◆ Excerpt to read

________

10  Strings

The string datatype represents textual messages, comprised of any number of alphanumeric characters.

10.1 Characteristics

There are three ways to construct a string: by using single quotes, double quotes, or a multi-line string.

Single quotes (') on the extremities:

message = 'HELLO WORLD'
print(message)
HELLO WORLD

Double quotes (") on the extremities:

message = "HELLO WORLD"
print(message)
HELLO WORLD

Multiline string, uses triple quotes (""") on the extremities:

message = """
This is a menu for our application.

To get started, follow these instructions:

  1. __________
  2. ____________
  3. _____________

"""
print(message)

This is a menu for our application.

To get started, follow these instructions:

  1. __________
  2. ____________
  3. _____________

In practice, we might prefer to use double quotes by default. This allows us to use single quotes inside for contractions, whereas this would otherwise break the quoting level:

message = "It's awesome!"
print(message)
It's awesome!
#message = 'It's awesome!' # NOT VALID (BREAKS QUOTING LEVEL)
#print(message)

10.2 Operations

In practice, some common operations we perform with strings include concatenation, case manipulation, and substring checking, among others.

10.2.1 Concatenation

message = "HELLO" + "WORLD"
print(message)

message = "HELLO " + "WORLD"
print(message)

message = "HELLO" + " WORLD"
print(message)

message = "HELLO" + " " + "WORLD"
print(message)
HELLOWORLD
HELLO WORLD
HELLO WORLD
HELLO WORLD

10.2.2 Format Strings

As an alternative to concatenation, we can use a format string to dynamically compile a string.

Recall that we are not able to concatenate strings with non-string datatypes such as numbers. To overcome this limitation, we could use string conversion function, or more commonly, a format string.

The format string allows us to inject one or more variables into a string.

To implement a format string, we need the letter f immediately preceding the string. And we need curly braces ({}) inside the string. This allows us to inject a variable inside the curly braces:

price = 4.5
print(f"PRICE: ${price}")

________

◆ List of tasks
**1)** Rewrite the paragraph of the strings tutorial that begins "To implement a format string" as a short list of steps, keeping its main facts.
**2)** Pick up the strings tutorial after its last line and write the next part.
You won't need the lines that come after the strings tutorial.

◆ Supplied data
________

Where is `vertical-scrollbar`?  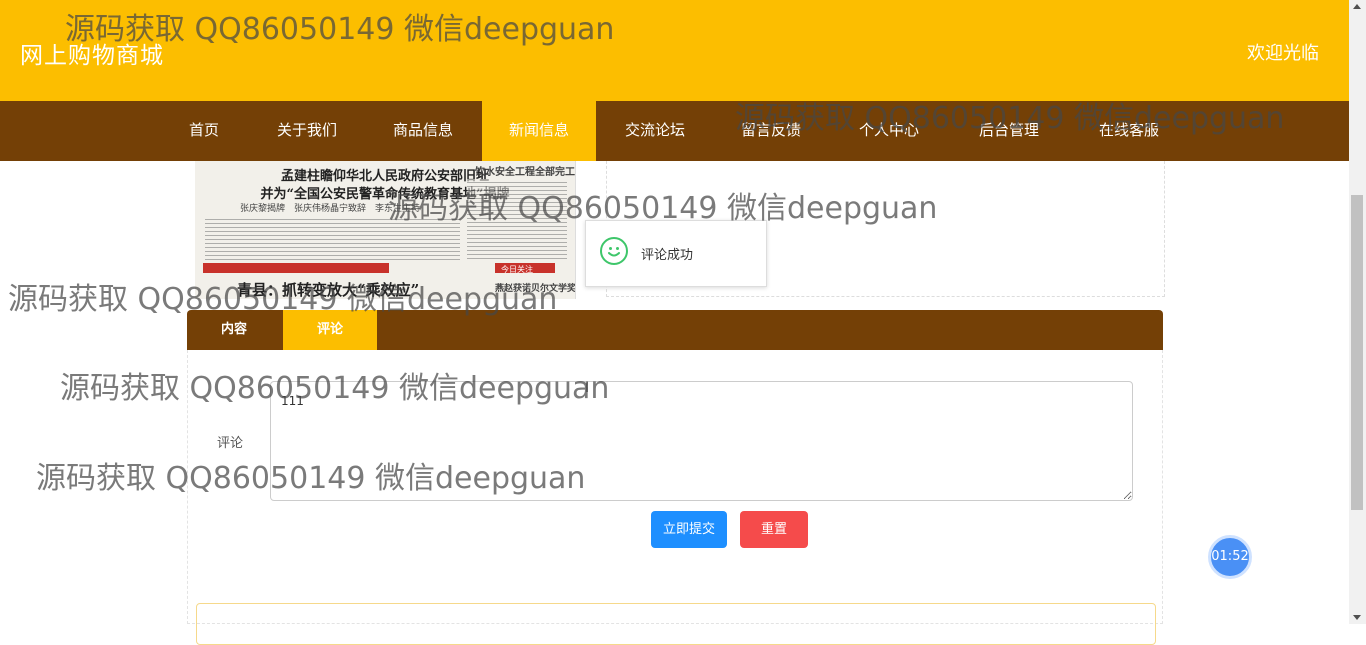 vertical-scrollbar is located at coordinates (1358, 312).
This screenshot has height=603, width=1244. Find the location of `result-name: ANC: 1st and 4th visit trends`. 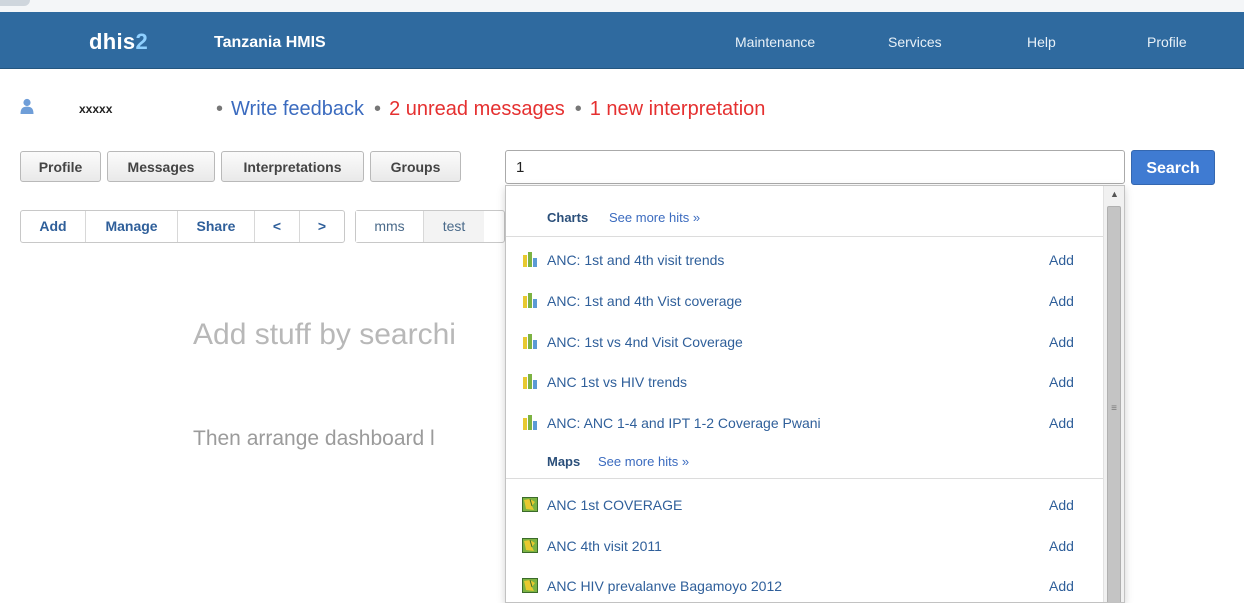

________

◆ Answers by item number
**1)**
- Put the letter f right before the string.
- Add curly braces ({}) inside the string.
- Place a variable inside the curly braces to inject it into the string.

**2)**
PRICE: $4.5

We can use a formatting directive such as :.2f to format a number to two decimal places, for example to format a number as US Dollars (USD):

price = 4.5
print(f"PRICE: ${price:.2f}")
PRICE: $4.50

A formatting directive such as :, to use a thousands separator:

shares = 120000
print(f"SHARES: {shares:,}")
SHARES: 120,000

Notice, it is possible to inject multiple variables in the format string, and to mix and match formatting directives:

price = 4.5
shares = 120000
stake = price * shares
print(f"PRICE: ${price:.2f} | SHARES: {shares:,} | STAKE: ${stake:,.2f}")
PRICE: $4.50 | SHARES: 120,000 | STAKE: $540,000.00

10.2.3 Case Manipulation

Converting to all uppercase:

"hello WorlD".upper()
'HELLO WORLD'

Converting to all lowercase:

"hello WorlD".lower()
'hello world'

Converting to title case, where the first letter of each word is capitalized:

"hello WorlD".title()
'Hello World'

10.2.4 Substring Checking

We can use the inclusion operator to perform substring checking:

"h" in "hello world"
True

Note this is case sensitive:

"H" in "hello world"
False

10.2.5 Substring Replacement

It is possible to replace all instances of a substring within a larger string:

"hello world. as the world turns.".replace("world", "globe")
'hello globe. as the globe turns.'

10.2.6 Length Checking

A string is like a list of individual characters.

Like a list, we can use the len function to count the number of characters in a string:

len("HELLO WORLD")
11

10.2.7 String Indexing and Slicing

Similar to list operations, we can use indices to reference a specific character in the string, or a sequence of characters (i.e. string slicing):

"HELLO WORLD"[0]
'H'
"HELLO WORLD"[0:5]
'HELLO'

10.2.8 String Splitting

The split method will split a string on a designated delimiter:

"hello world".split(" ")
['hello', 'world']
"first | second | third".split(" | ")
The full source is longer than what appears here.